Silver Tailings: Reclaiming the Cannon

Annually, the University of Nevada, Reno, and the University of Nevada, Las Vegas, square off for the rights to maintain a replica of the Frémont cannon, which was left by the expedition in a canyon back in 1844. It is arguably the most expensive cross-state trophy in the nation.

During a television interview, UNR football coach Chris Ault claimed the replica “is the cannon left by General John C. Frémont.” He’s wrong on both counts because, like many others, he doesn’t know is that it may have been found years ago.

Frémont was a Second Lieutenant when he passed through Northern Nevada on this, his second trip. What makes the Frémont Cannon trophy so much more than a trophy is lore surrounding the original cannon — which is supposedly still lost somewhere in the hills near Bridgeport, California.

All rivalry aside — there is some doubt to the story that the cannon remains lost.
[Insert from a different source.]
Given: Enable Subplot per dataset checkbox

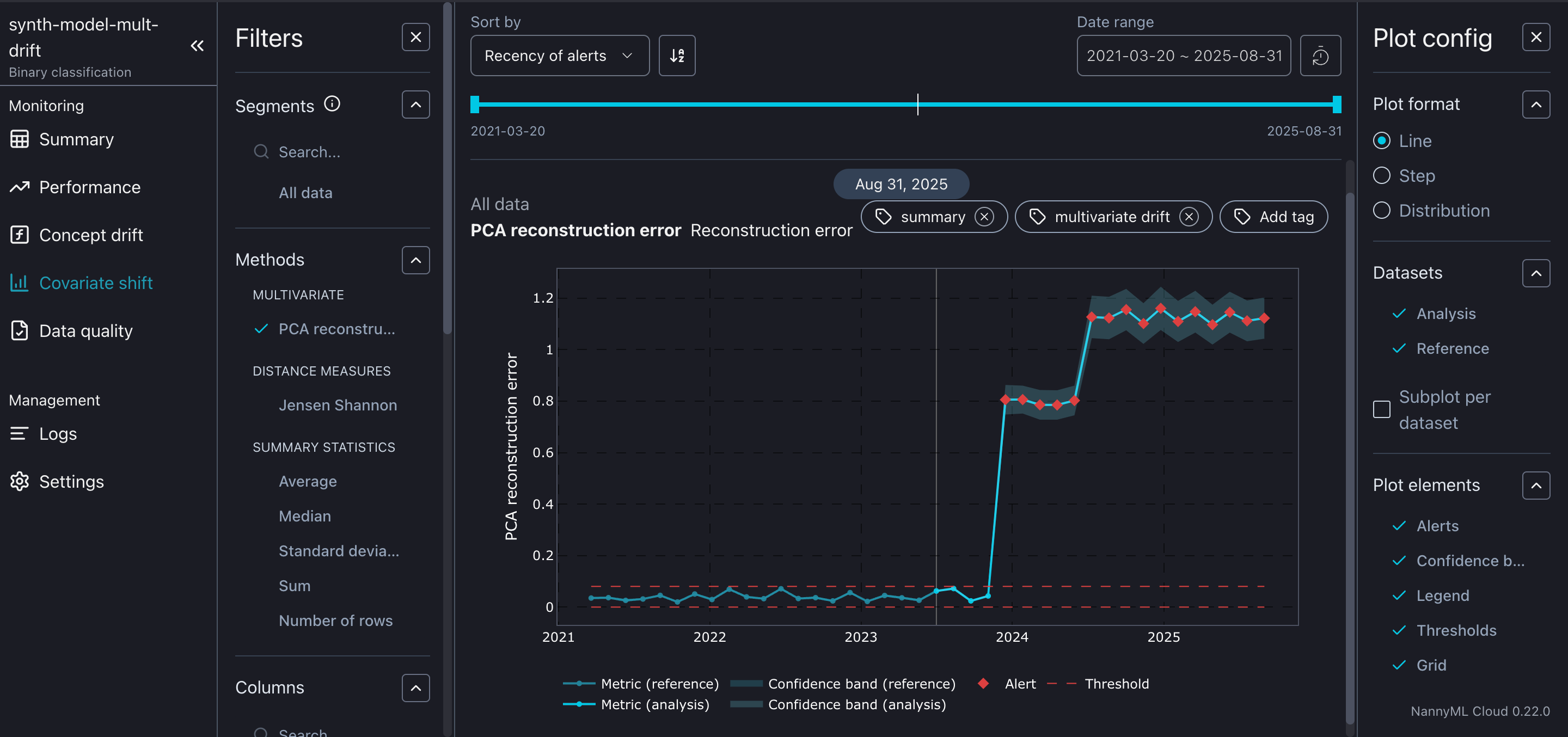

The metallic remains from the carriage are on display at the Humboldt-Toiyabe National Forest Ranger Station in Bridgeport, where it has been since 2006.

In 1997, an iron tire from a wheel of a cannon carriage was found near Deep Creek, off Burcham Flat Road. Surveyor and historian Bud Uzes used the maps and descriptions left by the 1844 expedition to re-trace their route through the Walker River area to make the discovery.
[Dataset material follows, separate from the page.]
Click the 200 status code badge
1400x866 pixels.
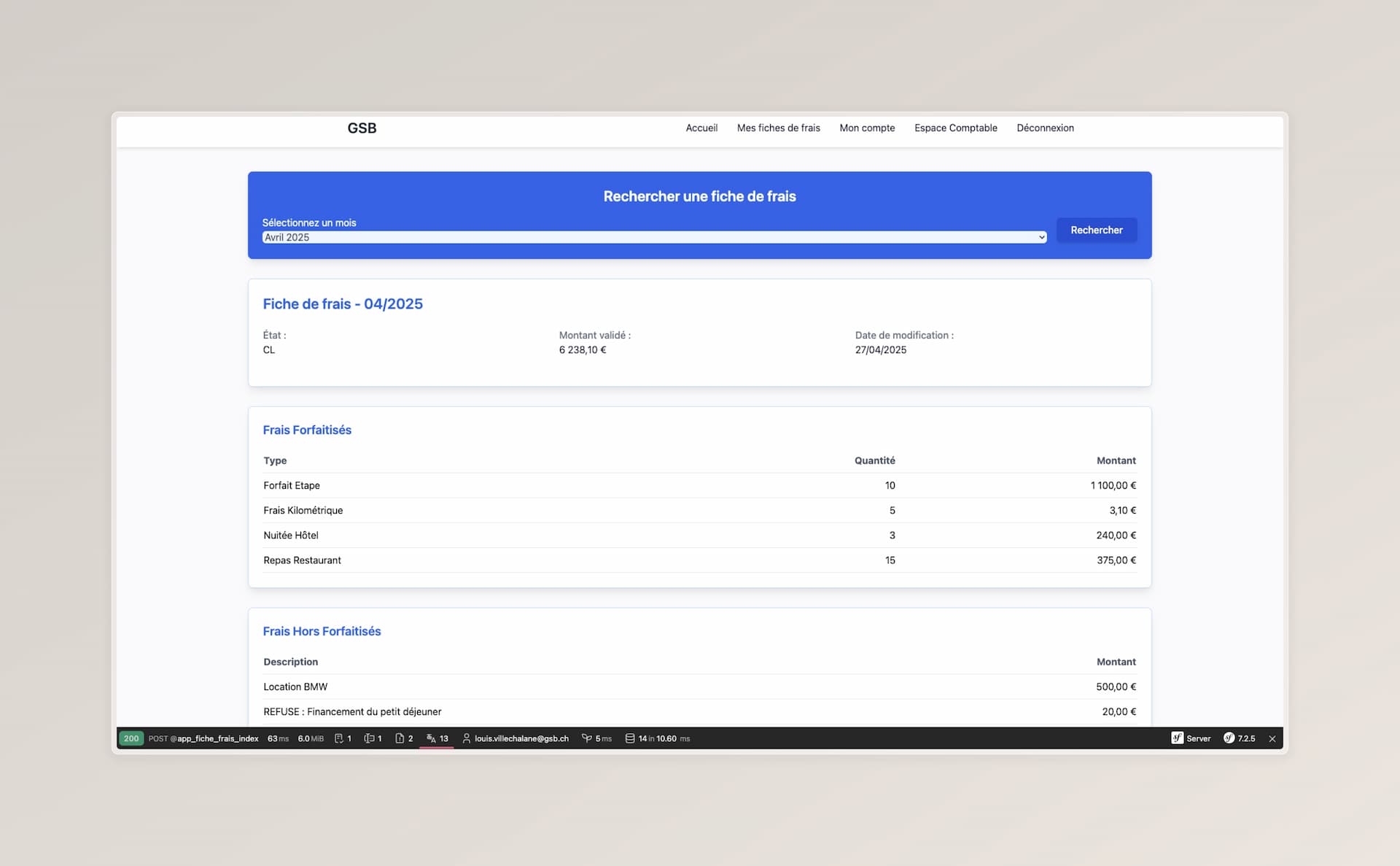point(131,738)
However, he didn’t find the barrel before his passing in 2006. Yet there may be a reasonable explanation for this: it may already be in the Nevada State Museum in Carson City. If not, then the story of two kids fishing in the area of Deep Creek having seen a brass tube shortly after a flood are correct.

While this goes back to the 1960s, it’s the same area where the artifacts displayed at the ranger station were found. Either way, the tube would be a venerated artifact for Nevadans who hold the Frémont Expedition as a watershed moment in the state’s history.